Un juge américain a temporairement empêché de mettre fin aux programmes d'immigration humanitaire de regroupement familial pour les ressortissants de Colombie, de Cuba, de l'Équateur, du Salvador, du Guatemala, d'Haïti et du Honduras, comme l'avait ordonné l'administration du président Donald Trump il y a un mois.
La décision accorde une motion d'urgence aux immigrants concernés, ce qui implique une ordonnance d'interdiction temporaire de 14 jours contre les nouvelles mesures annoncées par le Département de la Sécurité intérieure (DHS) le 12 décembre.
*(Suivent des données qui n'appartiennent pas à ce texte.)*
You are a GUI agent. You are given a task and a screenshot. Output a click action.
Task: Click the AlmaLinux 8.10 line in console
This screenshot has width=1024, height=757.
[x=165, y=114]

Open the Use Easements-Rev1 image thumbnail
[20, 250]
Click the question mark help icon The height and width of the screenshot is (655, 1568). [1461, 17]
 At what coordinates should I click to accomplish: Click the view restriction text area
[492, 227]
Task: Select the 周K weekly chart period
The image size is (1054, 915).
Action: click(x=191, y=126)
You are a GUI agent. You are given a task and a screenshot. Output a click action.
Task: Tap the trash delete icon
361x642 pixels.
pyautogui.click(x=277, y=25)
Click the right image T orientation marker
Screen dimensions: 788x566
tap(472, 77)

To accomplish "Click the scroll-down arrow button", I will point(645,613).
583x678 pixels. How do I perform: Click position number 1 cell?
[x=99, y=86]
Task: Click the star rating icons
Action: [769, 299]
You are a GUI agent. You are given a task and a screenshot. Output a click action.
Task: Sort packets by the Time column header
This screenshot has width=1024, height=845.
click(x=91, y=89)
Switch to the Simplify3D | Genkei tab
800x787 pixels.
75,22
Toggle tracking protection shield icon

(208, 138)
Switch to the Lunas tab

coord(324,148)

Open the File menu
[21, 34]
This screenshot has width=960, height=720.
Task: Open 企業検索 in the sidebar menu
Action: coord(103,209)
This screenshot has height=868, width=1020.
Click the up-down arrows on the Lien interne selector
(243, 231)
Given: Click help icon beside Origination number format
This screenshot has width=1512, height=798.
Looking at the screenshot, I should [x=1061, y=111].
« Les plaignants ont démontré un préjudice irréparable aux fins d'une ordonnance d'urgence temporaire. « En pesant les intérêts des parties, le tribunal conclut qu'une ordonnance d'urgence est justifiée », a déclaré la juge Indira Talwani, du tribunal de district du Massachusetts.
Cette décision intervient un mois après l'annonce du DHS de mettre fin au programme « Family Reunification Parole » (FRP) pour ces sept pays, qui obligeait les immigrants couverts par cette prestation à quitter les États-Unis à la mi-janvier, s'ils ne disposaient pas d'une autre alternative légale pour rester dans le pays.
Le programme, mis en œuvre sous l’administration Joe Biden (2021-2025), a permis aux migrants de ces pays de retrouver leurs familles aux États-Unis pendant qu’ils attendent leur visa ou terminent leurs démarches d’immigration.
Mais l’administration Trump a fait valoir que ces programmes étaient utilisés de manière inappropriée, affirmant que les personnes mal vérifiées échappaient au processus traditionnel pour obtenir cette protection en matière d’immigration.
Les avocats des immigrés concernés, estimés entre 10 000 et 15 000, ont mis en garde contre les conséquences néfastes pour les familles, y compris les enfants, car la plupart d'entre eux perdraient leur statut légal et seraient obligés d'abandonner leurs proches.
Le juge Talwani a demandé au DHS de déposer des documents administratifs d'ici mardi pour défendre sa position et faire appel de la décision.